El enfermo imaginario
Esta semana nos acercamos hasta 1673 en la que se data la última comedia del autor francés, el enfermo imaginario.

En ella brilla, quizá como en ninguna otra, la vis cómica de autor francés. La burla contra la ignorancia de los médicos tiene aquí un tono demoledor, en la mejor tradición de la sátira; pero, al mismo tiempo, el retrato maníaco aprensivo, empeñado en estar enfermo a pesar de su vigorosa salud, va más allá de la caricatura para alcanzar el disparate, el absurdo, no exento de comprensión e incluso ternura, que enlaza con las formas más modernas de humor.
La obra gira en torno a un hipocondríaco que teme la intervención de los médicos.
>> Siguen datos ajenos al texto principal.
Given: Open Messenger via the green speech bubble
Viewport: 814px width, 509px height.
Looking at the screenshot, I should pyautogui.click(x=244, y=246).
Para que los más despistaos que no conozcais oshagais una idea el decorado de la represenación era fijo y no variaba. En el centro había una columna con un cuadro de un personaje famosos, delante hay una silla donde el enfermo se sienta y otras sillas en las que se sientan los demás personajes.

En la columna central hay una chimenea y una repisa donde se dejan las cosas y el atrezzo de la representación. A los extremos es por donde entran y salen los personajes.

Un dato muy reseñable de esta obra, y a al vez irónico es que pocos días después del estreno, en plena representación, Moliere se sintió indispuesto y murió al cabo de unas horas. Y es que existe una leyenda que señala que el dramaturgo encontró la muerte sobre la escena con una vestimenta amarilla. Con esta estraña muerte os dejo hasta la semana que viene!


Giselle Castillo dijo
Hola, me gustó mcho tu web, en especial por las obras de Moliere. Mi favorita es Tartufo el Impostor. Un saludo enorme.